How will Nigerian artists use their influence?
Last year, writer and poet Eze Paul Azino published a searing critique of the slimming down of intellectual freedom and the significantly docile Nigerian fourth estate. In it, he writes, “The Nigerian state, having learned from the Abacha years that direct repression generated too much international attention, developed more sophisticated methods for neutralizing opposition. Instead of killing intellectuals, it began buying them.”
This paragraph encapsulates the current relationship between the Nigerian state and the arts. It’s a relationship that has completely abandoned the artist's role as the state's closest access to its people, substituting instead a vapid relationship buoyed by mutual extraction. In recent years, members of Nigerian art have wielded their influence for self-interest and in complete disregard for the people from whom they derive it. Politicians, particularly those with abysmal track records and a history of repeatedly undermining public trust, continue to use artists for their influence and proximity to the public. This cycle has plunged the country into multidimensional despair and socio-economic stagnation.
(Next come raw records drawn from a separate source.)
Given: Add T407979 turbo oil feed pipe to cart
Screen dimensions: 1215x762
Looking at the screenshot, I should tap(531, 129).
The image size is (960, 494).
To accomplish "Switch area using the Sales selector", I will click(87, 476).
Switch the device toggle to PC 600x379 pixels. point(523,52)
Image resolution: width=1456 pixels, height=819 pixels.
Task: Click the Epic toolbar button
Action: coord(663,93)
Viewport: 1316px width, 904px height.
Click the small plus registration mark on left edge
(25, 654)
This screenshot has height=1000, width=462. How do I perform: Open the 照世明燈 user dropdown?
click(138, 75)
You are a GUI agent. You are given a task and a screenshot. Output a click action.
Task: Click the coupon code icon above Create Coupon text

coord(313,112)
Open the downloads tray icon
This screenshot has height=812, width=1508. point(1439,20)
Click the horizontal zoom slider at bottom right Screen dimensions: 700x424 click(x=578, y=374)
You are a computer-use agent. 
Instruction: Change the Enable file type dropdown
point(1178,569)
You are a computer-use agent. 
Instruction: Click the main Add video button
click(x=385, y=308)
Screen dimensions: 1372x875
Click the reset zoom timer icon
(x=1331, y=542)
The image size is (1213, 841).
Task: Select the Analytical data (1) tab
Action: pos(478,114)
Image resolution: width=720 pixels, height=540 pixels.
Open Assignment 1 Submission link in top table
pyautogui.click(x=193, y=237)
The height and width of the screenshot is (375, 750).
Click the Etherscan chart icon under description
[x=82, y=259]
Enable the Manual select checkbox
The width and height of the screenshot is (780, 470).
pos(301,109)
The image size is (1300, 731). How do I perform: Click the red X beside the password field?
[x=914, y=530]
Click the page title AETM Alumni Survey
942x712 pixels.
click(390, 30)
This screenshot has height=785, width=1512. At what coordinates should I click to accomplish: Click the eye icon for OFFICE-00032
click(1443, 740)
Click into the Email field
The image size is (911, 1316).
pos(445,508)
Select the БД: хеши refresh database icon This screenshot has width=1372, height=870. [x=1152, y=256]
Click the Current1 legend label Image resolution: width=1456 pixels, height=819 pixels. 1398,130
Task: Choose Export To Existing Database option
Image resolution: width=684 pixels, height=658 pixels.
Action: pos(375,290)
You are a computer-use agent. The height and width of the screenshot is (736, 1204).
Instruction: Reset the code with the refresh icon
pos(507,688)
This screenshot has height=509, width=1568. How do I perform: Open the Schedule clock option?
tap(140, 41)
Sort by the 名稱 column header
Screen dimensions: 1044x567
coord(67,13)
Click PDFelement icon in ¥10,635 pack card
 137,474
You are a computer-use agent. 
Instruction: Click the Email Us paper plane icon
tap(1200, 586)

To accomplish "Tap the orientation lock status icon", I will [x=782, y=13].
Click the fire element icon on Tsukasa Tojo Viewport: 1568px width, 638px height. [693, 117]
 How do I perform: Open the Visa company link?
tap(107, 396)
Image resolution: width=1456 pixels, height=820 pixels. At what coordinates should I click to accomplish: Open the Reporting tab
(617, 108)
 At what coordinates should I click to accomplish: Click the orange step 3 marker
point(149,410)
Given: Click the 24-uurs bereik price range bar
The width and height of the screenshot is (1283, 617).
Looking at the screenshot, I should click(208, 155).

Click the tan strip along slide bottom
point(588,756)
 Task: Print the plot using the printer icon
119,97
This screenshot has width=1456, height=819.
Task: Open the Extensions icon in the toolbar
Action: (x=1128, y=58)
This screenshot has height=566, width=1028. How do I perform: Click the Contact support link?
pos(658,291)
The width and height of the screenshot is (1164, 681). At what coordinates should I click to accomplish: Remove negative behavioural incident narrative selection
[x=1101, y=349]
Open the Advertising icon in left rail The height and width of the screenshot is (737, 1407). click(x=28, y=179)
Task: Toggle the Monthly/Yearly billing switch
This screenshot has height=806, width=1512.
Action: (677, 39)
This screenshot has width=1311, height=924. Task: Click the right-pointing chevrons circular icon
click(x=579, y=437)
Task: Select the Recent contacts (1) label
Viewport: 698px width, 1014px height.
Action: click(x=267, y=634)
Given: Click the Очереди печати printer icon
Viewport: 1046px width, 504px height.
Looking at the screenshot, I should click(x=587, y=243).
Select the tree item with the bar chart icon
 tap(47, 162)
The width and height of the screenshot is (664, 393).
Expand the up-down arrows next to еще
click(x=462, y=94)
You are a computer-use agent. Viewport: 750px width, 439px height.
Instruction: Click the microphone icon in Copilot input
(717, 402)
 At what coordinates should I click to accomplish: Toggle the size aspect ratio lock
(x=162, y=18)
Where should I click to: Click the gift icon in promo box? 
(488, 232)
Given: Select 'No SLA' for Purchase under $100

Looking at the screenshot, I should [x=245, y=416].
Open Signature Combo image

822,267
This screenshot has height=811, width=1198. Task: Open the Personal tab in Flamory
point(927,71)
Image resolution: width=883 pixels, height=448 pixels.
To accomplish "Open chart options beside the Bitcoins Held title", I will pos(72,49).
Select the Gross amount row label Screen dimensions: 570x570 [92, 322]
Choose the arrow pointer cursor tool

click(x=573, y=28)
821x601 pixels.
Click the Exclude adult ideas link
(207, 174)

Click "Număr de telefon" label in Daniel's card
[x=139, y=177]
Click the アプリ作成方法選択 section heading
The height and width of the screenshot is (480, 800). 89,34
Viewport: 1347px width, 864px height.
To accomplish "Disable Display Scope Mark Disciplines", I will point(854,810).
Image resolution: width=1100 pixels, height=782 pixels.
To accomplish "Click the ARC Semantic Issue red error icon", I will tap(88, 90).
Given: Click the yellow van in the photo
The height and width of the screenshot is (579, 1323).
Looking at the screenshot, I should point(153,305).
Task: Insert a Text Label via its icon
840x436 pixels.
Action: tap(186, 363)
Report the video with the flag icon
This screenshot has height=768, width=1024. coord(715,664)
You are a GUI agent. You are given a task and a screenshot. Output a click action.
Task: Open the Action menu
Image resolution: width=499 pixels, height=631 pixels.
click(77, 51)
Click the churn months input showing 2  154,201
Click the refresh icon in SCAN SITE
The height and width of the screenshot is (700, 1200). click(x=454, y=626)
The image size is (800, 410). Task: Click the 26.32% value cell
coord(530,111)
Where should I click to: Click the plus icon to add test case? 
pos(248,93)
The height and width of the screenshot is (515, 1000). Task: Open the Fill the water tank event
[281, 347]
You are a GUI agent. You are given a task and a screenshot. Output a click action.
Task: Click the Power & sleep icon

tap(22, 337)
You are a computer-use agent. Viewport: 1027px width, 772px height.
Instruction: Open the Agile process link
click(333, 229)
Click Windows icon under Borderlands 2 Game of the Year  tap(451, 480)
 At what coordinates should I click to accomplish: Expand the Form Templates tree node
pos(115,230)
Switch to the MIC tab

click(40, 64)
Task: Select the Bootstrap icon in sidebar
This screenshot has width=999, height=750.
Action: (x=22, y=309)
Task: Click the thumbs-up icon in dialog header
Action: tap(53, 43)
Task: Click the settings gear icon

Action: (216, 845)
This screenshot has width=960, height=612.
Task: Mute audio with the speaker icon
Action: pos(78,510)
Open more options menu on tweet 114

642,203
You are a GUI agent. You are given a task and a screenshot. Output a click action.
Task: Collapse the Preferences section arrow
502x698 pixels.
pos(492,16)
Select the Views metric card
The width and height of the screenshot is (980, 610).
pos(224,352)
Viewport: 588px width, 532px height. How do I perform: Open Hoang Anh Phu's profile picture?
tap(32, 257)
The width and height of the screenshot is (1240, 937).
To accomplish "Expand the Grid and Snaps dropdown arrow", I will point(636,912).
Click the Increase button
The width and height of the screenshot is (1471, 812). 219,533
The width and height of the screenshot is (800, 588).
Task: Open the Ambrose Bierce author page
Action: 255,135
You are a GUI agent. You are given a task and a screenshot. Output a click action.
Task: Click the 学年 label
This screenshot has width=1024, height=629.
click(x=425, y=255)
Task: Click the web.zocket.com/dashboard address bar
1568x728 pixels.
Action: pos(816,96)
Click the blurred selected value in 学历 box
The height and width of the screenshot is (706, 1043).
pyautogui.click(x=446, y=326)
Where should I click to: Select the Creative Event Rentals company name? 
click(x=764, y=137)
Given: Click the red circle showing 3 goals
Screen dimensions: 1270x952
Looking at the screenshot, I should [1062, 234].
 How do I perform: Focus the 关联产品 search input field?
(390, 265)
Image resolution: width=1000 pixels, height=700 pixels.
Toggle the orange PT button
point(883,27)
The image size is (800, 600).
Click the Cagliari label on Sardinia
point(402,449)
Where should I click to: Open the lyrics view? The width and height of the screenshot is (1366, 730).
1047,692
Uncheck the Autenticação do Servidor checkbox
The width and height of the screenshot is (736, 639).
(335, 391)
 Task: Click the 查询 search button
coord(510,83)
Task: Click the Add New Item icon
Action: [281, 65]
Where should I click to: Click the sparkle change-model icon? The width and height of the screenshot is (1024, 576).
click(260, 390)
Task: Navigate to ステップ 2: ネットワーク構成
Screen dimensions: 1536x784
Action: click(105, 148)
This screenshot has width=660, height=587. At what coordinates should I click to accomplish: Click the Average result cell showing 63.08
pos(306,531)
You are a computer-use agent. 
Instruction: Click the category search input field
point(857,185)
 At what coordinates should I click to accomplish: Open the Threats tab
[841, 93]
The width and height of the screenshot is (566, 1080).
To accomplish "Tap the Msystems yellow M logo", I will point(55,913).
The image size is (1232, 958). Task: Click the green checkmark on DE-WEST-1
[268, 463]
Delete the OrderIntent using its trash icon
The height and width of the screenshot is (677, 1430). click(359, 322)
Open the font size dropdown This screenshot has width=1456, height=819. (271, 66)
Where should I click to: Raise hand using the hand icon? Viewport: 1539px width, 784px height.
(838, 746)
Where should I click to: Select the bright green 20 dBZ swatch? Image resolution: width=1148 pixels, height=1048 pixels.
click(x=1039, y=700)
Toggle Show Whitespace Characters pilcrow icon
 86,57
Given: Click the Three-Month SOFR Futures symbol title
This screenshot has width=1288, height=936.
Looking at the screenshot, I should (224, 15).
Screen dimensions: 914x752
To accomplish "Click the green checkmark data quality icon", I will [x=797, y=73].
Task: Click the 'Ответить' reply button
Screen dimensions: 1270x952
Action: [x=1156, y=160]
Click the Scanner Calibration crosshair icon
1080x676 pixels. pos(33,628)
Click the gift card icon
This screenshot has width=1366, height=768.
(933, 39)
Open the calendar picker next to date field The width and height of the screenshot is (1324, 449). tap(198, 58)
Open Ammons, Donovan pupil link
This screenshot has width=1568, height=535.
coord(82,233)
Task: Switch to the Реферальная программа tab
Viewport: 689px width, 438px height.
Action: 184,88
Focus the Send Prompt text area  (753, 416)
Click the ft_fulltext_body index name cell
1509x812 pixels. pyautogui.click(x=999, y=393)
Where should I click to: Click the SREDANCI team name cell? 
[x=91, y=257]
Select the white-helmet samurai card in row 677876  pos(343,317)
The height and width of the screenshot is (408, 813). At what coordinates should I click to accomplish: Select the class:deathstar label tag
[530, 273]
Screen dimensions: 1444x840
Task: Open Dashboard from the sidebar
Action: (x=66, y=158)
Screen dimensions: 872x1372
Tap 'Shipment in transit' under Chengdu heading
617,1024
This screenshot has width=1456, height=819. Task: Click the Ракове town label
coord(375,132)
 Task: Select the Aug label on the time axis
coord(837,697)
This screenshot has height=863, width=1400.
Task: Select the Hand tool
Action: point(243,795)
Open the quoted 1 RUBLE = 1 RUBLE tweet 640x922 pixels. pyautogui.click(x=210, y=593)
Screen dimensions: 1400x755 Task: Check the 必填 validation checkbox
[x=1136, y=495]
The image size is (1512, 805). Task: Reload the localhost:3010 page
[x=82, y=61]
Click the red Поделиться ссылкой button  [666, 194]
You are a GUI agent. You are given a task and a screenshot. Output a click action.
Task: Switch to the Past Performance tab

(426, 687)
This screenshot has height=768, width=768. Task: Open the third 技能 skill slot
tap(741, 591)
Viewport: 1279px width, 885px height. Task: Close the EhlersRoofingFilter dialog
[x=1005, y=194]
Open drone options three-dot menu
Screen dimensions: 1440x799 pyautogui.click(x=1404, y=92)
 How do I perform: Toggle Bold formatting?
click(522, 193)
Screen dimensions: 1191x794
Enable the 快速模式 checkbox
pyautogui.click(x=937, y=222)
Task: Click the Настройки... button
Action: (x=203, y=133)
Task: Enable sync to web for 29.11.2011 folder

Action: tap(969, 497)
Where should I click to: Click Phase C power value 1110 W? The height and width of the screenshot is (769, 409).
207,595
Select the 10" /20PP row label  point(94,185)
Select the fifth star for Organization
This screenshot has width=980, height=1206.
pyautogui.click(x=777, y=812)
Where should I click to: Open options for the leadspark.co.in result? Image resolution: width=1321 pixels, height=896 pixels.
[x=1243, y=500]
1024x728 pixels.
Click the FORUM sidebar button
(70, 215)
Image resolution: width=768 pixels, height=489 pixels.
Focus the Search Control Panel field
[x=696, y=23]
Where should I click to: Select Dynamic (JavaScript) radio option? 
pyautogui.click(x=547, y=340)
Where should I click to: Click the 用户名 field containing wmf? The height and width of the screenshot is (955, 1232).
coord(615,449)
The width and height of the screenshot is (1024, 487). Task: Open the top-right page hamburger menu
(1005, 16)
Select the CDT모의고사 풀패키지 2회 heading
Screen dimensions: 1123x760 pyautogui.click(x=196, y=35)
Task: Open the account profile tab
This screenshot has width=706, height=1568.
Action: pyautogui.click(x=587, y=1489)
During Tinubu’s 2023 election campaign, his candidacy was endorsed by a substantial number of artists (from movie stars to singers) who have returned to endorse him this year, despite his objectively abysmal performance in office. Under his administration, poverty rates in rural Nigeria have risen to 75%, while insecurity has seen a baffling, unchecked increase. News of killings, bombings, and kidnappings has become recurrent to the point of normalcy. According to Amnesty International, over 10,000 Nigerians have lost their lives to insecurity challenges under President Tinubu’s administration. Just recently, 23 people were killed in a bomb blast in Maiduguri, a day before the President’s state visit to the U.K. Many Nigerians have been thrown into new levels of social disenfranchisement, all while trying to make it out.
Artists have a duty to speak up. Artists have a duty to side with the people and represent their interests. This is the least that can be expected from all that those same people, who also make up the bulk of their supporters, give them in support, awareness, and financial rewards. The forthcoming elections will see many young Nigerians turn a corner. There’s already widespread discontent with the state of things. The sheer indignities — from unfixed roads to the inconceivable amounts of money allocated to government operations — that Nigerians endure every single day will likely reach a boiling point. It is crucial now that artists think critically and honestly about whom they endorse and why they put their weight behind them. The curse of exceptionalism and an individualistic mindset may have gotten us through these past few years. Still, as the world is battling many instabilities, and our country remains largely ill-equipped to provide its people with the most basic amenities, we might be encouraging an implosion that’ll leave us with a hollowed-out country. One filled with resentful countrymen and a rupture that might be impossible to mend.